## Import Relevant Files

In [None]:
import torch
import torch.nn as nn
import torch.optim as optim
from torcheval.metrics import R2Score

from sklearn.model_selection import train_test_split
from sklearn.metrics import mean_squared_error
from sklearn.preprocessing import StandardScaler, MinMaxScaler
import joblib

import matplotlib.pyplot as plt
import pandas as pd
import numpy as np

import math

import json

import sys
sys.path.insert(1, '../utils')
from paths import *

sys.path.insert(1, '../models')
from feedforward_nn_combined import NeuralNetworkCombined
from pprint import pprint

import chromadb

## Load Music Metadata

In [None]:
# Skipped DEAM 2014 because metadata.csv is corrupted

df_music_deam_2013 = pd.read_csv('../../data/DEAM/metadata/metadata_2013.csv')

df_music_pmemo = pd.read_csv('../../data/PMEmo/PMEmo2019/metadata.csv')

In [None]:
def strip_values(value):
    value = value.strip()
    return value

In [None]:
df_music_deam_2013_copy = df_music_deam_2013.copy()
df_music_deam_2013_copy['file_path'] = df_music_deam_2013_copy['song_id'].apply(lambda x: f'../../data/DEAM/MEMD_audio/{x}.mp3')
df_music_deam_2013_copy['song_id'] = df_music_deam_2013_copy['song_id'].apply(lambda x: f'deam_{x}')
df_music_deam_2013_copy = df_music_deam_2013_copy.drop(columns=["start of the segment (min.sec)", "end of the segment (min.sec)", "file_name", "Genre"])

df_music_deam_2013_copy.rename(columns={"Artist": "artist", "Song title": "title"}, inplace=True)

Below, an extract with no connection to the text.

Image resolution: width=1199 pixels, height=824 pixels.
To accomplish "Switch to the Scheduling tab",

cols = df_music_deam_2013_copy.columns.tolist()

for col in cols:
    df_music_deam_2013_copy[col] = df_music_deam_2013_copy[col].map(strip_values)

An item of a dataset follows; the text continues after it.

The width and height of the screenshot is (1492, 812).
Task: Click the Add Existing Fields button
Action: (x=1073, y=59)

display(df_music_deam_2013_copy)

In [None]:
df_pmemo_annotations = pd.read_csv('../../data/PMEmo/PMEmo2019/processed/annotations/pmemo_static_annotations.csv')
pmemo_song_ids = df_pmemo_annotations['song_id'].tolist()
print(pmemo_song_ids)

In [None]:
df_music_pmemo_copy = df_music_pmemo.copy()
df_music_pmemo_copy = df_music_pmemo_copy[df_music_pmemo_copy['musicId'].isin(pmemo_song_ids)]
df_music_pmemo_copy['file_path'] = df_music_pmemo_copy['musicId'].apply(lambda x: f'../../data/PMEmo/PMEmo2019/chorus/{x}.mp3')
df_music_pmemo_copy['song_id'] = df_music_pmemo['musicId'].apply(lambda x: f'pmemo_{x}')
df_music_pmemo_copy = df_music_pmemo_copy.drop(columns=["musicId", "fileName", "album", "duration", "chorus_start_time", "chorus_end_time"])

df_music_pmemo_copy = df_music_pmemo_copy[cols]
display(df_music_pmemo_copy)

In [None]:
df_music = pd.concat([df_music_deam_2013_copy, df_music_pmemo_copy], axis=0)

display(df_music)

## Load Opensmile Features

In [None]:
df_features = pd.read_csv("../../data/combined/features/scaled/normalised_opensmile_gemaps_features.csv")
display(df_features)

In [None]:
df_combined = df_music.merge(df_features, how="inner", on="song_id")
display(df_combined)

In [None]:
with open("../models/opensmile_gemaps_normalised/config.json") as file:
    config = json.load(file)

In [None]:
pprint(config)

In [None]:
feature_cols = config["columns"]

pprint(feature_cols)

In [None]:
scaler_fpath = config["scaler"]
# print(scaler_fpath)
scaler_fpath = scaler_fpath.replace(".", "../..", 1)
scaler = joblib.load(scaler_fpath) #MinMaxScaler

In [None]:
input_size = len(config["columns"])
print(input_size)
weights_fpath = config["model_weights"]
weights_fpath = weights_fpath.replace(".", "../..", 1)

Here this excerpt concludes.